Loading...
Loading...
Chapter 1 of 52 min read
مقدمة في سنن الدارمي
Imam Abdullah ibn Abd ar-Rahman ad-Darimi was born in 181 AH in Samarkand, in the region of Khurasan. He lived through one of the most intellectually productive eras in Islamic history, studying under the great masters of his time including Yahya ibn Ma'in, Ali ibn al-Madini, and Ishaq ibn Rahawayh. He died in 255 AH, the same year as Imam al-Bukhari, leaving behind a collection that would become one of the foundational works of hadith literature.
The Sunan ad-Darimi occupies a distinctive place among the classical hadith collections. While it is sometimes grouped with the Six Books (Kutub as-Sittah) as a seventh work, or listed alongside the Muwatta of Imam Malik, its character sets it apart in important ways. Most notably, the Sunan opens not with chapters on purification or prayer — as is standard in fiqh-ordered collections — but with an extensive introduction (muqaddimah) on the virtues of knowledge, the excellence of the Quran, and the importance of transmitting hadith with precision. This opening reflects ad-Darimi's conviction that the spiritual and intellectual foundations of Islamic learning must be established before any legal discussion begins.
Ad-Darimi was renowned not only as a hadith scholar but also as a theologian and critic of the Mu'tazilite position on the creation of the Quran. He engaged directly in the debates of his era, composing refutations that demonstrated both his mastery of transmitted texts and his willingness to defend Ahl us-Sunnah positions publicly. His teachers described him as among the most precise and reliable narrators of his generation.

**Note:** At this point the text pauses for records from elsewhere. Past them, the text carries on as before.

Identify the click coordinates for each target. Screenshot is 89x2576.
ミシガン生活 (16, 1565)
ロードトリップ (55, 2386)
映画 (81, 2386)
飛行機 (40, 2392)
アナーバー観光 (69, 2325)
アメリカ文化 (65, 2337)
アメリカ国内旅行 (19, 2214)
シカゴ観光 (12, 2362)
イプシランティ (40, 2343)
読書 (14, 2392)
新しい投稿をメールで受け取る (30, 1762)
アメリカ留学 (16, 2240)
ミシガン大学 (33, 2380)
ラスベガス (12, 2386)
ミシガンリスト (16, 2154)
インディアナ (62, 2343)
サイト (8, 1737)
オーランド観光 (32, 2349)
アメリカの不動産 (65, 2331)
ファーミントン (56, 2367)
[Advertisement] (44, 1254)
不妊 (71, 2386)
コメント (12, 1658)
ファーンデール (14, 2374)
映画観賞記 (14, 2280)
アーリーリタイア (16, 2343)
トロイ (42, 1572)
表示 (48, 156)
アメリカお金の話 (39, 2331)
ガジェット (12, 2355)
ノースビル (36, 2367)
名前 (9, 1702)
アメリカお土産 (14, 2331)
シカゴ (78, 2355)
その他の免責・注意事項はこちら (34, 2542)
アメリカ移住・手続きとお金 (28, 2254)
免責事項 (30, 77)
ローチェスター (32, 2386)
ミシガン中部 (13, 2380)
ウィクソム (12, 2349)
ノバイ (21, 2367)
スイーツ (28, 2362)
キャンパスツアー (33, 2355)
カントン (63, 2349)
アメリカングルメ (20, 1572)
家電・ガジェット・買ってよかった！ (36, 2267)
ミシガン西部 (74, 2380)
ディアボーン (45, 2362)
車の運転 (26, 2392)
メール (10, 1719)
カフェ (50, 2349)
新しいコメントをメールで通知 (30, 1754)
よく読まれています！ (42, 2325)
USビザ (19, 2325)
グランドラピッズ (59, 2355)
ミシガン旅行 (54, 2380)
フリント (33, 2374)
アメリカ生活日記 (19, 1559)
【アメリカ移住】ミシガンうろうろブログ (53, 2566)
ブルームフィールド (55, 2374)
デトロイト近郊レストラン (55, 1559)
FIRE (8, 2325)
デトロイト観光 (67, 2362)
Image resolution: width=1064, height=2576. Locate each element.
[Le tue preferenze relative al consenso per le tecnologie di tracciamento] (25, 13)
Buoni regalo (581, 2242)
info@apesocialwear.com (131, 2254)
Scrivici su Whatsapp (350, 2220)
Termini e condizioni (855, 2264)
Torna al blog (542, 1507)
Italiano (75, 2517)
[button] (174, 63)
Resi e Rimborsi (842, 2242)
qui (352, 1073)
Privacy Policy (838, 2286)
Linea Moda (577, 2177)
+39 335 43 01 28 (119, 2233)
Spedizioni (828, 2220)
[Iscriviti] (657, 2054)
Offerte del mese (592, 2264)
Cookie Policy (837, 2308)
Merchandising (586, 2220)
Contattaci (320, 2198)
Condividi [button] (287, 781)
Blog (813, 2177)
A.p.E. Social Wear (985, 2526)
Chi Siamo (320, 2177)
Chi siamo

The Sunan contains approximately 3,500 hadiths organized according to fiqh chapters following the muqaddimah. It includes hadiths found in other major collections as well as narrations unique to ad-Darimi's chains. Scholars have debated its exact status — Ibn al-Qaisarani listed it among the Kutub as-Sittah in place of Ibn Majah, and this view was held by several early scholars of the tradition.
What distinguishes the Sunan further is ad-Darimi's selectivity. Unlike the Musannaf collections of Ibn Abi Shaybah or Abdur-Razzaq, which include vast numbers of Companion opinions (athar) alongside prophetic narrations, ad-Darimi focused primarily on marfu' (directly attributed to the Prophet) narrations while maintaining high standards for chain reliability. The collection thus serves both as a reference for legal hadiths and as a window into the scholarly culture of 3rd-century AH Khurasan, where the science of hadith criticism reached its classical maturity.